Courage & Compassion: The Legacy of the Bielski Brothers
On display January 14, 2017 – August 6, 2017
An original, award-winning The FHM exhibition, Courage and Compassion: The Legacy of the Bielski Brothers chronicles the Bielski brothers’ story. This exhibition, presented nationally by Bank of America, is a multi-media presentation showcasing the heroic efforts of three brothers who helped save more than 1,200 people while living in the forest during World War II.
Three brothers, Tuvia, Asael and Zus Bielski, took refuge from the Nazis in the forests surrounding Novogrudok, Belarus. In the forest, they formed a community of men, women and children that numbered more than 1,200 by the end of the war. The brothers led the group in acts of sabotage and defense against the Nazis. It is through the brothers’ leadership that the group survived starvation, harsh winters and the threat of the Nazis and their collaborators.
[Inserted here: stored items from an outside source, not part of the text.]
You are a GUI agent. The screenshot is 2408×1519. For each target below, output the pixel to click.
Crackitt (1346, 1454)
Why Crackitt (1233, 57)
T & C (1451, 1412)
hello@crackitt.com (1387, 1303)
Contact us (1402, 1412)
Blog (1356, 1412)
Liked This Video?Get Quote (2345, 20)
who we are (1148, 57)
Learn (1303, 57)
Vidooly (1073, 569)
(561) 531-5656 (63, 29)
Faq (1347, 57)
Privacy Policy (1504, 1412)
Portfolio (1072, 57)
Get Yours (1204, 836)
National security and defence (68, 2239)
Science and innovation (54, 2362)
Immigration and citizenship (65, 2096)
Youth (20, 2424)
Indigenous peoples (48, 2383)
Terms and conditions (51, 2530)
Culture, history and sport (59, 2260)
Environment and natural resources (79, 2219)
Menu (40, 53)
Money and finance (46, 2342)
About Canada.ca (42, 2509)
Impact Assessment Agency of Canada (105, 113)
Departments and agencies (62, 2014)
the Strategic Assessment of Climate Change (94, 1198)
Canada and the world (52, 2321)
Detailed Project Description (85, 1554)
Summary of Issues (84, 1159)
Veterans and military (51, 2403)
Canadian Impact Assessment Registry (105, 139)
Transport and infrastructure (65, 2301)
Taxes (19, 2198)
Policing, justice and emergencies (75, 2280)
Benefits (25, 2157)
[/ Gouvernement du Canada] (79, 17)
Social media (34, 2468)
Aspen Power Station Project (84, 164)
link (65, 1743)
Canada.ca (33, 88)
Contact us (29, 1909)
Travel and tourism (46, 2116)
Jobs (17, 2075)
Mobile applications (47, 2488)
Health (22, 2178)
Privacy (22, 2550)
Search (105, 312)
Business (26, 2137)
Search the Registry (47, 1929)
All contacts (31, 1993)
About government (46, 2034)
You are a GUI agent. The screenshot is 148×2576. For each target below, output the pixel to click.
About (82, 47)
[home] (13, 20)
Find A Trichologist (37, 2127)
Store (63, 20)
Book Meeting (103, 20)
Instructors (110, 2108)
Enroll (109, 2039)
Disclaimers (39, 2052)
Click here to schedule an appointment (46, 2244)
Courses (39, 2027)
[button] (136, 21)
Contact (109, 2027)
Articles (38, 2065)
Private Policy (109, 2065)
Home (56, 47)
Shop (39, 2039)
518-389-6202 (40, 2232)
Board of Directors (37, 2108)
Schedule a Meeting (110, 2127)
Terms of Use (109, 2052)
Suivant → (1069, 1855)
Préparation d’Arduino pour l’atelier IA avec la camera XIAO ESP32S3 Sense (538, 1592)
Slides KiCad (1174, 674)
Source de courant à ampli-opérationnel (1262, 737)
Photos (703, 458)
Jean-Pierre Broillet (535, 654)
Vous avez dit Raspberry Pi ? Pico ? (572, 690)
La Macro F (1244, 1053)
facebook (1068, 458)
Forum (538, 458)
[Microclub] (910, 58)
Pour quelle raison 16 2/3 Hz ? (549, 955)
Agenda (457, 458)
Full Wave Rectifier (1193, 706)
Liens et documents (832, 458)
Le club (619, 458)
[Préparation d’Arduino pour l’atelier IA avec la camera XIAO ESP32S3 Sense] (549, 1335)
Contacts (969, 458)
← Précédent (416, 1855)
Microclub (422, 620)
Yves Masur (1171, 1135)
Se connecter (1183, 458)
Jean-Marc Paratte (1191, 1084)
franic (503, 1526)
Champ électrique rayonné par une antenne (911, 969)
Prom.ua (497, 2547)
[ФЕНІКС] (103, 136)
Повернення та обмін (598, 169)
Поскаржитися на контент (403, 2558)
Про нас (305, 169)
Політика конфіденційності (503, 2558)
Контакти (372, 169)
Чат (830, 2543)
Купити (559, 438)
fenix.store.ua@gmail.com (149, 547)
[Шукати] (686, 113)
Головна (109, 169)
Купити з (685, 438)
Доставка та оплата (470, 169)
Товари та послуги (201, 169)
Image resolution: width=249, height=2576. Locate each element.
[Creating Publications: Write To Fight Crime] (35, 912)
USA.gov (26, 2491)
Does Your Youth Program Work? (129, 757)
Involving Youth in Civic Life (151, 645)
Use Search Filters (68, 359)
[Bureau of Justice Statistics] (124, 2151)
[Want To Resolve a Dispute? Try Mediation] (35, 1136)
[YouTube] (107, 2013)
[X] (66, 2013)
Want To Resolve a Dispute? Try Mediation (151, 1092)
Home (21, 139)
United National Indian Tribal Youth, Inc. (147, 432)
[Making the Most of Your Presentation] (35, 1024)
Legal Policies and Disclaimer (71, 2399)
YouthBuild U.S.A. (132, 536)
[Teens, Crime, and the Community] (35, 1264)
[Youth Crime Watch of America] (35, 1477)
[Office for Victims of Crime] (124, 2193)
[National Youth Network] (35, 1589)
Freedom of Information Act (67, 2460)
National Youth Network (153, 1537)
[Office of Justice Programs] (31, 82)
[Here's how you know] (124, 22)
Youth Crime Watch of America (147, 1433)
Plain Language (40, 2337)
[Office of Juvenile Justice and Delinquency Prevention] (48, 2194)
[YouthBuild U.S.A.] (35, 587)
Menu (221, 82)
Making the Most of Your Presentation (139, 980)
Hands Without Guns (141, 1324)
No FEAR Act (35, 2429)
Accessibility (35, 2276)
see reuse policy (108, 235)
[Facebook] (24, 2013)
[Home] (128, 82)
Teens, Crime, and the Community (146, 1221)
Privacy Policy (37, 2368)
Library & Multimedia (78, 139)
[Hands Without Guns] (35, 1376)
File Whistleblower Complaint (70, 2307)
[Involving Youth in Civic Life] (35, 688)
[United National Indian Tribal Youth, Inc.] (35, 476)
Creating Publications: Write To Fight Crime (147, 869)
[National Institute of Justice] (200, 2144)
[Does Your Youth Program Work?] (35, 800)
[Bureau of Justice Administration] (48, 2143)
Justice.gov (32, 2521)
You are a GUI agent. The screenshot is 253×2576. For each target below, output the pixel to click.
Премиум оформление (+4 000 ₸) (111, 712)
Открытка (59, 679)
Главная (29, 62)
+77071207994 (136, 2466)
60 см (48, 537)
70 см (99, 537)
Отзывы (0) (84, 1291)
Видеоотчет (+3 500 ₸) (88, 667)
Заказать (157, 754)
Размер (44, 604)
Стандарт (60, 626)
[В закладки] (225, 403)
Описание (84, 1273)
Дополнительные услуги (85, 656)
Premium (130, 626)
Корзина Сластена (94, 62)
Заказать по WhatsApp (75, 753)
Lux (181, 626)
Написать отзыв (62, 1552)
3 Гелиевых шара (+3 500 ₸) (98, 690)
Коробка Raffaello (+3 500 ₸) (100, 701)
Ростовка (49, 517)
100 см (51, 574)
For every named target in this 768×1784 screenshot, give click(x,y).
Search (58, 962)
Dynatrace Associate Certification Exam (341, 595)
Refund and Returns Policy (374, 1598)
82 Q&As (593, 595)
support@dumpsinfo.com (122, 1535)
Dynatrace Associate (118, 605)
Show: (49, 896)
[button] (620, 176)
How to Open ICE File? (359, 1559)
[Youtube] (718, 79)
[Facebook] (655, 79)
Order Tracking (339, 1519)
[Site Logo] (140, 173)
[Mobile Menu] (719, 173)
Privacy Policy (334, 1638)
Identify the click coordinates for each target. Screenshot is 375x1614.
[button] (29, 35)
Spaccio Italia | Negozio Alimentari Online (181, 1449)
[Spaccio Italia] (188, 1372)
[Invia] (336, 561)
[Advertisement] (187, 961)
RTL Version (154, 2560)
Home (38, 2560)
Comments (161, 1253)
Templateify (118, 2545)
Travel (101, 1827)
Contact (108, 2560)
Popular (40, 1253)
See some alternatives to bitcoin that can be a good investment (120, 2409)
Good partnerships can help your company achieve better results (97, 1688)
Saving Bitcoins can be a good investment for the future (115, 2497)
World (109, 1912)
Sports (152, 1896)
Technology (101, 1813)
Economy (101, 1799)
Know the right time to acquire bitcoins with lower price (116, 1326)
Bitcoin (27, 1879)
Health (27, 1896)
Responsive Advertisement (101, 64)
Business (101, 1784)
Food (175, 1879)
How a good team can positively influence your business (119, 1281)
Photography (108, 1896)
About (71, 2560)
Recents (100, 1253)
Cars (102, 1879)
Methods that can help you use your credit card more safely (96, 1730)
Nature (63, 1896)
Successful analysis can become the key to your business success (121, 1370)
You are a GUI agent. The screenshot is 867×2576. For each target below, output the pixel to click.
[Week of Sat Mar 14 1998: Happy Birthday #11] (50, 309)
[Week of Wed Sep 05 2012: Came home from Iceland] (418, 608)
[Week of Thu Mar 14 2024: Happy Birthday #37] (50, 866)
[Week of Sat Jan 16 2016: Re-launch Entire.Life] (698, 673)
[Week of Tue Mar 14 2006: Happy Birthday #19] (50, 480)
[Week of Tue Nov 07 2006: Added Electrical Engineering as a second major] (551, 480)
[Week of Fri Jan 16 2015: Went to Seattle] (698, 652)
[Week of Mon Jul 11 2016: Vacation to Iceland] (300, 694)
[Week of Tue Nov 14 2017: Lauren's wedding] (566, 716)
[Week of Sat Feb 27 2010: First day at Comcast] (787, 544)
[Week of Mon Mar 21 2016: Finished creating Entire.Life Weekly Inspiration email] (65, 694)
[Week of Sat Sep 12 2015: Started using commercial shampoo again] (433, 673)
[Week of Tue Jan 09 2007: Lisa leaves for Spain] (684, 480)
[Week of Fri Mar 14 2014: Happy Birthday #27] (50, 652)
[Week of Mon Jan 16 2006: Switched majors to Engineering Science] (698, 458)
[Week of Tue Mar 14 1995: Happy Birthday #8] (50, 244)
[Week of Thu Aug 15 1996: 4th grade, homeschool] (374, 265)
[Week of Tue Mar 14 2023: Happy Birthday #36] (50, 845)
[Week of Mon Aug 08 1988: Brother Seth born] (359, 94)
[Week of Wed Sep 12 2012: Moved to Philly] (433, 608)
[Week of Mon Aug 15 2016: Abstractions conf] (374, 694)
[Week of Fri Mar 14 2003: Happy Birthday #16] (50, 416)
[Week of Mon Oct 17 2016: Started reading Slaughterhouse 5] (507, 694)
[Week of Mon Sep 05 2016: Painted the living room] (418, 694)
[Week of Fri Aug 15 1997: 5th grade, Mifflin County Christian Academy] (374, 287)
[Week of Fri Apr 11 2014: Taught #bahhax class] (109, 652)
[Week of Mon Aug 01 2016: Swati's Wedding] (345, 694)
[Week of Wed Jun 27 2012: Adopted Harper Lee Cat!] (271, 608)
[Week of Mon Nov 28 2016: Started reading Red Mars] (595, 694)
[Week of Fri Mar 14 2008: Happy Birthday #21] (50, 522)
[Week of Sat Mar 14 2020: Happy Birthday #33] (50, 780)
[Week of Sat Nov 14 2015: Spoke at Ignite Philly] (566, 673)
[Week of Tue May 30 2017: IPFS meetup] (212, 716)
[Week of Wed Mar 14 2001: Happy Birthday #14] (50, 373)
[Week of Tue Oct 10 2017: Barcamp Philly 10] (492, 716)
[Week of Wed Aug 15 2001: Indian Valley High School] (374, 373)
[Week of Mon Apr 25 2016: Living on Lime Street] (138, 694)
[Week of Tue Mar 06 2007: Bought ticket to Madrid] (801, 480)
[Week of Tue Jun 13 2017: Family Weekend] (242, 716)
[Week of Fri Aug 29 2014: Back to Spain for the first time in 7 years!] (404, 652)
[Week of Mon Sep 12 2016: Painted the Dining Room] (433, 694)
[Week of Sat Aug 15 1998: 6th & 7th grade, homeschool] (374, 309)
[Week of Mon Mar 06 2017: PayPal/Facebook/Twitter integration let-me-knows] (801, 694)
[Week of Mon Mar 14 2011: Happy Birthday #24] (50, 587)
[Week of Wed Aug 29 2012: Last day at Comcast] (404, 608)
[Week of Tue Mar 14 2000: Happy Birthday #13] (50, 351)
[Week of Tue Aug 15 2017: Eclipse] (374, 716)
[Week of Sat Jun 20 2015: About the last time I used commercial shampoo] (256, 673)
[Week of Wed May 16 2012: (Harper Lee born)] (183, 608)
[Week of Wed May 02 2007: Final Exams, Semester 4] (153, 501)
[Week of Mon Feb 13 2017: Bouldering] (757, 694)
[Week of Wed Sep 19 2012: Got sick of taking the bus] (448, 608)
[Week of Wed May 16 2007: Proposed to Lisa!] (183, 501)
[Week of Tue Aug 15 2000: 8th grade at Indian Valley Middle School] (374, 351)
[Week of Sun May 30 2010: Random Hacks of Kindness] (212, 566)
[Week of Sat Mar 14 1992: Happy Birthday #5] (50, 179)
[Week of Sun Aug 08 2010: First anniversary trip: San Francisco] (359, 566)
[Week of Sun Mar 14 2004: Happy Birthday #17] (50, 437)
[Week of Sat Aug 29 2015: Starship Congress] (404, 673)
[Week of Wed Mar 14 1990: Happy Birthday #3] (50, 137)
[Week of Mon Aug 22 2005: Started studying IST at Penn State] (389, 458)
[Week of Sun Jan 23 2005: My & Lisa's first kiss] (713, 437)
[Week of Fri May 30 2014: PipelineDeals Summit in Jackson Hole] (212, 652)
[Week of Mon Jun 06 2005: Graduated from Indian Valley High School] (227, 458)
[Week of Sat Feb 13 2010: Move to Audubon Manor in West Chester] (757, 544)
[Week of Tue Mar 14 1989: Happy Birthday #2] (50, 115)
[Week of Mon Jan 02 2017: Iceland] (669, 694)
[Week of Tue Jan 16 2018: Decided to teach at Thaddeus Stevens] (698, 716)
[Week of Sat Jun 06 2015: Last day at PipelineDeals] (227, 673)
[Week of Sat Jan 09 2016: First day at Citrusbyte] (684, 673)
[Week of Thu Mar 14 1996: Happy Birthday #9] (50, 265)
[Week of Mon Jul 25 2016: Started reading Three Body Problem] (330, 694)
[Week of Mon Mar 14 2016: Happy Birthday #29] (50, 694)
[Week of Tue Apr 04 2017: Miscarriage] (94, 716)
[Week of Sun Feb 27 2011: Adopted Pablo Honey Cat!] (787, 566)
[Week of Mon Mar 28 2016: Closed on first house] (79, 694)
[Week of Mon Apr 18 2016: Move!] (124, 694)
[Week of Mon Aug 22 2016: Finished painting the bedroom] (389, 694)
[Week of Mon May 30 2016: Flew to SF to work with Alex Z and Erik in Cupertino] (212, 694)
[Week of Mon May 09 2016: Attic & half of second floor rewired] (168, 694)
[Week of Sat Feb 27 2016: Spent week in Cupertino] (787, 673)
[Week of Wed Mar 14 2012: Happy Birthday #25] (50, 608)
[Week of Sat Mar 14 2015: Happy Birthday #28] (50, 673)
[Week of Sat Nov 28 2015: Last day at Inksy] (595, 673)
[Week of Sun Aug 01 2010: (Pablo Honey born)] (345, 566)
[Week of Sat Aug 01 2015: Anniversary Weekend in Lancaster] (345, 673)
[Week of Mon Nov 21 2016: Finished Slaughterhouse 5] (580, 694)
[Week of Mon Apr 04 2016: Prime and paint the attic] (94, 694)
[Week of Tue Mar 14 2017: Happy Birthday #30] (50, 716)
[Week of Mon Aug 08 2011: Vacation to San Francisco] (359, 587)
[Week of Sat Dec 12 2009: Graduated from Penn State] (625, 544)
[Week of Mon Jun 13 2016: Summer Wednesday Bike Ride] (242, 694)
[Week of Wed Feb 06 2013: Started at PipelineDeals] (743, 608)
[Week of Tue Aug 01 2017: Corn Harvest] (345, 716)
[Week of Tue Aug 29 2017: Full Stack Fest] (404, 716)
During World War II, three of the Bielski brothers ran a Jewish partisan unit in Western Belorussia that saved close to 1,200 Jews from the ghettos of Novogrudok and Lida and the surrounding countryside. Their unit or otriad, as known in Russian, was unique. While the great majority of partisan groups in World War II sought to fight the Germans in their midst, the Bielski brothers cared more about preserving the lives of as many Jews as possible than they did about attacking the German forces that occupied Western Belorussia. For more than two years the brothers commanded their partisan unit in the Belorussian forests. Their acts of rescue during extremely dangerous times stands as a monument to courage and compassion. The Bielski brothers may be called Upstanders, individuals willing to put their own lives in danger on behalf of others. This exhibition tells their story.